Output the material exactly, keeping every line intact.

※ ※ ※

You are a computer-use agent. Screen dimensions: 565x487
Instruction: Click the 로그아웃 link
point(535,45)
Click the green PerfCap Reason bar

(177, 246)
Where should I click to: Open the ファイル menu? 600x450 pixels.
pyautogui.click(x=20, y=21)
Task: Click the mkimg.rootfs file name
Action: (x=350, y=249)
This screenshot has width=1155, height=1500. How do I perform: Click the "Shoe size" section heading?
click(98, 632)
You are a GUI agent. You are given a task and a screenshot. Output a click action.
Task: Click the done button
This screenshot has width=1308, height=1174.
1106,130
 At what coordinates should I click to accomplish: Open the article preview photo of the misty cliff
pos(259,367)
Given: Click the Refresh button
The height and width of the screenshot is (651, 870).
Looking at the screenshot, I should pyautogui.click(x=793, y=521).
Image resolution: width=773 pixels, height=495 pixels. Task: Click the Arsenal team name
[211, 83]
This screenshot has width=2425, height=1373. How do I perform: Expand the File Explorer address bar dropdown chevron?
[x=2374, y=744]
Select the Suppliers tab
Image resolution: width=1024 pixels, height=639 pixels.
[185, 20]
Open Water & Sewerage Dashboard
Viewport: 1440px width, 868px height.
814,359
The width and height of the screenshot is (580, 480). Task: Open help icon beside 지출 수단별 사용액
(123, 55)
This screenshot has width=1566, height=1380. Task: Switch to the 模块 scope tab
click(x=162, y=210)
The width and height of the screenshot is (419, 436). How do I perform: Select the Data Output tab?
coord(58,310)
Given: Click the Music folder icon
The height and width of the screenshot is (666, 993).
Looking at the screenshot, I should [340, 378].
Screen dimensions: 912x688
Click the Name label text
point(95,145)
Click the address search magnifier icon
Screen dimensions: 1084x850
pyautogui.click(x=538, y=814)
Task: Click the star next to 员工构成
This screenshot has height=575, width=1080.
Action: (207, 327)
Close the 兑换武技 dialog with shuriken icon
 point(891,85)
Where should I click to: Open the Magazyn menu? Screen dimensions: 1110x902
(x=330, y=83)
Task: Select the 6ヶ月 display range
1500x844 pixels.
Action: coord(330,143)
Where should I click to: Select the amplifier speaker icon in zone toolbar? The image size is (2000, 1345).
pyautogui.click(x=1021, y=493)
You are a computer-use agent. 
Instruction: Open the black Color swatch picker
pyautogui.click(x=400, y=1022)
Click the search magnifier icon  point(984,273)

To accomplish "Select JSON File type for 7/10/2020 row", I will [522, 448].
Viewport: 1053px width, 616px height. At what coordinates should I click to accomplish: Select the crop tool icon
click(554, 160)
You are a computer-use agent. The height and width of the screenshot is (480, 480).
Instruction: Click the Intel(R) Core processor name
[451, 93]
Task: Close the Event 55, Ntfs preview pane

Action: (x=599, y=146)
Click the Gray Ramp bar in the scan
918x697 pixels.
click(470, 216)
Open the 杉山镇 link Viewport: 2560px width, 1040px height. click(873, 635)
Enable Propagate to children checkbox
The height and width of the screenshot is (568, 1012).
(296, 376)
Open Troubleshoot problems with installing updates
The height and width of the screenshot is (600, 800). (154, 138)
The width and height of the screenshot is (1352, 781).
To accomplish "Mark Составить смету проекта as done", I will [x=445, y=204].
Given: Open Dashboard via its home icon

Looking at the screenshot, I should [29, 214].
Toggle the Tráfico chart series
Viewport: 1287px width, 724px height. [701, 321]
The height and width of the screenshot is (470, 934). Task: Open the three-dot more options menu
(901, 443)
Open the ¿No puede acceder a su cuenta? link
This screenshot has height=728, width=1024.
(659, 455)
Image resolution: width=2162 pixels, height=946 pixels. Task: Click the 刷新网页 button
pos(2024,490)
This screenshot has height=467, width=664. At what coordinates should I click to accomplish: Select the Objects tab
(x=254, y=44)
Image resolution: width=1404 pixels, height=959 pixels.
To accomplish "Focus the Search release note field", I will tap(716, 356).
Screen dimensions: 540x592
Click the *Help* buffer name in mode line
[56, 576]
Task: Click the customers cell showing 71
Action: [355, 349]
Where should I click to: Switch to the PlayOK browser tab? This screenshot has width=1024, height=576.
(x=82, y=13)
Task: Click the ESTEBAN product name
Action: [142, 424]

※ ※ ※

**RESPONSE BOX**
You are a computer-use agent. Screen dimensions: 565x487
Instruction: Click the 로그아웃 link
point(535,45)
Click the green PerfCap Reason bar

(177, 246)
Where should I click to: Open the ファイル menu? 600x450 pixels.
pyautogui.click(x=20, y=21)
Task: Click the mkimg.rootfs file name
Action: (x=350, y=249)
This screenshot has width=1155, height=1500. How do I perform: Click the "Shoe size" section heading?
click(98, 632)
You are a GUI agent. You are given a task and a screenshot. Output a click action.
Task: Click the done button
This screenshot has width=1308, height=1174.
1106,130
 At what coordinates should I click to accomplish: Open the article preview photo of the misty cliff
pos(259,367)
Given: Click the Refresh button
The height and width of the screenshot is (651, 870).
Looking at the screenshot, I should pyautogui.click(x=793, y=521).
Image resolution: width=773 pixels, height=495 pixels. Task: Click the Arsenal team name
[211, 83]
This screenshot has width=2425, height=1373. How do I perform: Expand the File Explorer address bar dropdown chevron?
[x=2374, y=744]
Select the Suppliers tab
Image resolution: width=1024 pixels, height=639 pixels.
[185, 20]
Open Water & Sewerage Dashboard
Viewport: 1440px width, 868px height.
814,359
The width and height of the screenshot is (580, 480). Task: Open help icon beside 지출 수단별 사용액
(123, 55)
This screenshot has width=1566, height=1380. Task: Switch to the 模块 scope tab
click(x=162, y=210)
The width and height of the screenshot is (419, 436). How do I perform: Select the Data Output tab?
coord(58,310)
Given: Click the Music folder icon
The height and width of the screenshot is (666, 993).
Looking at the screenshot, I should [340, 378].
Screen dimensions: 912x688
Click the Name label text
point(95,145)
Click the address search magnifier icon
Screen dimensions: 1084x850
pyautogui.click(x=538, y=814)
Task: Click the star next to 员工构成
This screenshot has height=575, width=1080.
Action: (207, 327)
Close the 兑换武技 dialog with shuriken icon
 point(891,85)
Where should I click to: Open the Magazyn menu? Screen dimensions: 1110x902
(x=330, y=83)
Task: Select the 6ヶ月 display range
1500x844 pixels.
Action: coord(330,143)
Where should I click to: Select the amplifier speaker icon in zone toolbar? The image size is (2000, 1345).
pyautogui.click(x=1021, y=493)
You are a computer-use agent. 
Instruction: Open the black Color swatch picker
pyautogui.click(x=400, y=1022)
Click the search magnifier icon  point(984,273)

To accomplish "Select JSON File type for 7/10/2020 row", I will [522, 448].
Viewport: 1053px width, 616px height. At what coordinates should I click to accomplish: Select the crop tool icon
click(554, 160)
You are a computer-use agent. The height and width of the screenshot is (480, 480).
Instruction: Click the Intel(R) Core processor name
[451, 93]
Task: Close the Event 55, Ntfs preview pane

Action: (x=599, y=146)
Click the Gray Ramp bar in the scan
918x697 pixels.
click(470, 216)
Open the 杉山镇 link Viewport: 2560px width, 1040px height. click(873, 635)
Enable Propagate to children checkbox
The height and width of the screenshot is (568, 1012).
(296, 376)
Open Troubleshoot problems with installing updates
The height and width of the screenshot is (600, 800). (154, 138)
The width and height of the screenshot is (1352, 781).
To accomplish "Mark Составить смету проекта as done", I will [x=445, y=204].
Given: Open Dashboard via its home icon

Looking at the screenshot, I should [29, 214].
Toggle the Tráfico chart series
Viewport: 1287px width, 724px height. [701, 321]
The height and width of the screenshot is (470, 934). Task: Open the three-dot more options menu
(901, 443)
Open the ¿No puede acceder a su cuenta? link
This screenshot has height=728, width=1024.
(659, 455)
Image resolution: width=2162 pixels, height=946 pixels. Task: Click the 刷新网页 button
pos(2024,490)
This screenshot has height=467, width=664. At what coordinates should I click to accomplish: Select the Objects tab
(x=254, y=44)
Image resolution: width=1404 pixels, height=959 pixels.
To accomplish "Focus the Search release note field", I will tap(716, 356).
Screen dimensions: 540x592
Click the *Help* buffer name in mode line
[56, 576]
Task: Click the customers cell showing 71
Action: [355, 349]
Where should I click to: Switch to the PlayOK browser tab? This screenshot has width=1024, height=576.
(x=82, y=13)
Task: Click the ESTEBAN product name
Action: [142, 424]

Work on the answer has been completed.